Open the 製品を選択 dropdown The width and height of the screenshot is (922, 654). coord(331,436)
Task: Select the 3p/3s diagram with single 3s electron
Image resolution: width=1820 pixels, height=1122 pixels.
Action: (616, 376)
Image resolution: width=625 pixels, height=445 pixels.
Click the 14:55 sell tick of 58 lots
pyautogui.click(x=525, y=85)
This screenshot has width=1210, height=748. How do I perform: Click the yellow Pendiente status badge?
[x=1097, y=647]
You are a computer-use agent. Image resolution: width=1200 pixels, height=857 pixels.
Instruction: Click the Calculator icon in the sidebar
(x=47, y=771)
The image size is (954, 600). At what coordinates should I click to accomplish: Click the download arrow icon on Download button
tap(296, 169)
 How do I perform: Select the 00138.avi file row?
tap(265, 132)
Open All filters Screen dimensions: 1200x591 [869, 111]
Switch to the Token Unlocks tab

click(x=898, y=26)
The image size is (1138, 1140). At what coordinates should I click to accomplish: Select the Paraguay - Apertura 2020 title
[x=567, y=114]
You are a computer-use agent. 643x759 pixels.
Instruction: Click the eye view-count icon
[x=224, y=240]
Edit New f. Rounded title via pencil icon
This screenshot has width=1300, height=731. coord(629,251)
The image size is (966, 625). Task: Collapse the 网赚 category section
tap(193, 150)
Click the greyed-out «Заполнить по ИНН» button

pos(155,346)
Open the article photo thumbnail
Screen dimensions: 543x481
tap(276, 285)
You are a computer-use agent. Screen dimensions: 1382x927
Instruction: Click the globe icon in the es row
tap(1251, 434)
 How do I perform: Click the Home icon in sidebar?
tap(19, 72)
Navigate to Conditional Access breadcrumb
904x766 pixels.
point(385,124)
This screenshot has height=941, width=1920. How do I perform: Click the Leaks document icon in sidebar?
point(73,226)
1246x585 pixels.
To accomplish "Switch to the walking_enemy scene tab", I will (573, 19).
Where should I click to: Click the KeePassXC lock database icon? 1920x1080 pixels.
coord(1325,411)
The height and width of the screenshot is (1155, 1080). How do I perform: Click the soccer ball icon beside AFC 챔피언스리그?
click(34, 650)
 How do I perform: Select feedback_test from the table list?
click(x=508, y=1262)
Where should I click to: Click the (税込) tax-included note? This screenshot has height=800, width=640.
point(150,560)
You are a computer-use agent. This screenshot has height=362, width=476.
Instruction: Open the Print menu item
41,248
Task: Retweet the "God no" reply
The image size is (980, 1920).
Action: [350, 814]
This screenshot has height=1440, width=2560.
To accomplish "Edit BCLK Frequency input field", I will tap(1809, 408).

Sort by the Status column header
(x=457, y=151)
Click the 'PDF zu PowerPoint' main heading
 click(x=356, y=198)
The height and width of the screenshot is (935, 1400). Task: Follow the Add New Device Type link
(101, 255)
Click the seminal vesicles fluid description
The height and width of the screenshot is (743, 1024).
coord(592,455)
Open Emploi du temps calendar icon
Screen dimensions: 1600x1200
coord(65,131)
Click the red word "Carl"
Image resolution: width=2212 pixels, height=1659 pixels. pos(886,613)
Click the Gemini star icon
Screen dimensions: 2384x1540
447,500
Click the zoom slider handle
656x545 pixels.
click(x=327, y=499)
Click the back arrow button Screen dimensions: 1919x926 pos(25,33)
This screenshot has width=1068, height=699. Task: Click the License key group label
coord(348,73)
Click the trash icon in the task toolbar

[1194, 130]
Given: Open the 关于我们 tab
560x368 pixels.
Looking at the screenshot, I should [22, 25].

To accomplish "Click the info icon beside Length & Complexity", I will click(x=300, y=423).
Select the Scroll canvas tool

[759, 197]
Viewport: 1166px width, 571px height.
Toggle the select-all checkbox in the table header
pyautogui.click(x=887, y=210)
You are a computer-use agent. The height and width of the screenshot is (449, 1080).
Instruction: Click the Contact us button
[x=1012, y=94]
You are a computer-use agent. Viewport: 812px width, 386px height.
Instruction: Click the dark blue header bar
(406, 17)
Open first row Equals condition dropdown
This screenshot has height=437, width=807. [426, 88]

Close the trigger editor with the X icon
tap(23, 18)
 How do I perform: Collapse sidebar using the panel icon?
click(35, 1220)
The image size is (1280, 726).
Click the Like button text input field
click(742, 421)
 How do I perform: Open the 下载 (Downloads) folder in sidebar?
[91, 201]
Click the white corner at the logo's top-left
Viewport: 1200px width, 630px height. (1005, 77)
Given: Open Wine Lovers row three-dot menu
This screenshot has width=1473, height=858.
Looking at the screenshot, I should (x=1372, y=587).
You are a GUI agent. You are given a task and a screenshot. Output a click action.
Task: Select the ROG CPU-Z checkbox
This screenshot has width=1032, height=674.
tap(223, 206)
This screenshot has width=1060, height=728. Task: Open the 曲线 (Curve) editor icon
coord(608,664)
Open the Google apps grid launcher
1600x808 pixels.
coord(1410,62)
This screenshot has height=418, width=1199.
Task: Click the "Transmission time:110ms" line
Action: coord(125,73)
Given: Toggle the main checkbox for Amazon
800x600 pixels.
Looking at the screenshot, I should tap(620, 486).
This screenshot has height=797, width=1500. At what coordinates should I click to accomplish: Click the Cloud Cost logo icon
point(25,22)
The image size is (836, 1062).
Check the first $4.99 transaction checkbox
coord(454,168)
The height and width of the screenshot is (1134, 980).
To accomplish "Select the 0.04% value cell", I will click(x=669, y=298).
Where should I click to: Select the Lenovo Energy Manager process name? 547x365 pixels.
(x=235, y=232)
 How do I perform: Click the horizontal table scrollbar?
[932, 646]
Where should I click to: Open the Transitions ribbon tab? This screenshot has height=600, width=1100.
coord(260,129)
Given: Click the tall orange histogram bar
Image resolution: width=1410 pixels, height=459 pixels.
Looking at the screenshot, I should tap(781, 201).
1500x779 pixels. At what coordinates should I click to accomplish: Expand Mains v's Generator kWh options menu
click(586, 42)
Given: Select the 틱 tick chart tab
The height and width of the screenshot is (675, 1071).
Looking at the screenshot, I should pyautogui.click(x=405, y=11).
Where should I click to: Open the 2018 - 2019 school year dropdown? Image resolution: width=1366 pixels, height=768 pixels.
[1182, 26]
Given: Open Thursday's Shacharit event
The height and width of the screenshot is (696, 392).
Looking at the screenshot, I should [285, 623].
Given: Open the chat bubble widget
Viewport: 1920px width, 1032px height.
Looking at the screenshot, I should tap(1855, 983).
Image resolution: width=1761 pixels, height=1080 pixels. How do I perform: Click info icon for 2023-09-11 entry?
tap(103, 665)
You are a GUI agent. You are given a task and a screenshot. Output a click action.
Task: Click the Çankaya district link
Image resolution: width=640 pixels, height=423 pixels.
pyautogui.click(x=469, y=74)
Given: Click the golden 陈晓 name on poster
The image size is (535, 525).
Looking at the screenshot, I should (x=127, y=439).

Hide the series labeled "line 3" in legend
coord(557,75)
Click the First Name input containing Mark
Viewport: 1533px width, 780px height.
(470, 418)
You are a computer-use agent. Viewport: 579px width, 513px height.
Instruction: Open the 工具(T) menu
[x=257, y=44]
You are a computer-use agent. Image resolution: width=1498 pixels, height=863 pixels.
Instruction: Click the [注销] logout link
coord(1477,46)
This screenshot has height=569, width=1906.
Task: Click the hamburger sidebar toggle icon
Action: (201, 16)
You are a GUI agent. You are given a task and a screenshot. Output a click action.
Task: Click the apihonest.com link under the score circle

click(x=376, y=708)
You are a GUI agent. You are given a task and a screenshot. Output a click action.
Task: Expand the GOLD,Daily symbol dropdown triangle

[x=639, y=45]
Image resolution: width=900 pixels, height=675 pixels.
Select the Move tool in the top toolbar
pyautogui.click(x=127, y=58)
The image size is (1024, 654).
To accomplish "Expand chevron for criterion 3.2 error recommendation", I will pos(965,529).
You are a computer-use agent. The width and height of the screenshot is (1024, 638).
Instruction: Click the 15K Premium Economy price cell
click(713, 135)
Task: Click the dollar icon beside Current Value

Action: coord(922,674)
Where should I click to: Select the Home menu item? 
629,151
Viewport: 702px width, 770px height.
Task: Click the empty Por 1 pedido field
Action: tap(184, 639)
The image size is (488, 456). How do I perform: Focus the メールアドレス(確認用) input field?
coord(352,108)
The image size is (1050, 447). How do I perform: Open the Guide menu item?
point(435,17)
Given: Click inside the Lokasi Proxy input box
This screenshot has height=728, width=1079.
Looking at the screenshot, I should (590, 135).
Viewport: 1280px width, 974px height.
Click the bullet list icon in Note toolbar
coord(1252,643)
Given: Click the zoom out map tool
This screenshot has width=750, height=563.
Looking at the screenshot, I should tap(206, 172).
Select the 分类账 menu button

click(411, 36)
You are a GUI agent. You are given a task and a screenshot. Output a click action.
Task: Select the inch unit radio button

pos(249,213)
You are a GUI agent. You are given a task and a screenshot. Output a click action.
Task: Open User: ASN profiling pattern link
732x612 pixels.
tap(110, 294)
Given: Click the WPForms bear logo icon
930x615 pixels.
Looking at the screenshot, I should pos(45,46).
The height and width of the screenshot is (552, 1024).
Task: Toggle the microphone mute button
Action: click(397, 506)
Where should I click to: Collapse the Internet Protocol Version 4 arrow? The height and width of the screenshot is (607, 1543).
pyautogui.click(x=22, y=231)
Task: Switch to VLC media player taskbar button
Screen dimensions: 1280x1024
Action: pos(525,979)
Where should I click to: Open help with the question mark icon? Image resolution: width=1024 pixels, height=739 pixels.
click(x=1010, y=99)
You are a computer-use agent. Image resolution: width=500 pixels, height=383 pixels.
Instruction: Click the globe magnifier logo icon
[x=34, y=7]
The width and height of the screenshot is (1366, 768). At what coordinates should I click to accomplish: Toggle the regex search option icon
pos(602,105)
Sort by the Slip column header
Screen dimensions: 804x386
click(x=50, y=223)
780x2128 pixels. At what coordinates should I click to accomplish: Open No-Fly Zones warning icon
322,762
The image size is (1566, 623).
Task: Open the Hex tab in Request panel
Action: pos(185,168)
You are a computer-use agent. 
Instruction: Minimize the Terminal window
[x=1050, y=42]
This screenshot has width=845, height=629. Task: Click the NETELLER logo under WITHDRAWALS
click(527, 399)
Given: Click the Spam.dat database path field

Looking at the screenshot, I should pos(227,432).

────────

• [ASSIGNMENT]: Counting only lines that contain the string "zoom", how many are there in the data above? Give the number alone.

• [PROBLEM SOLUTION]: 2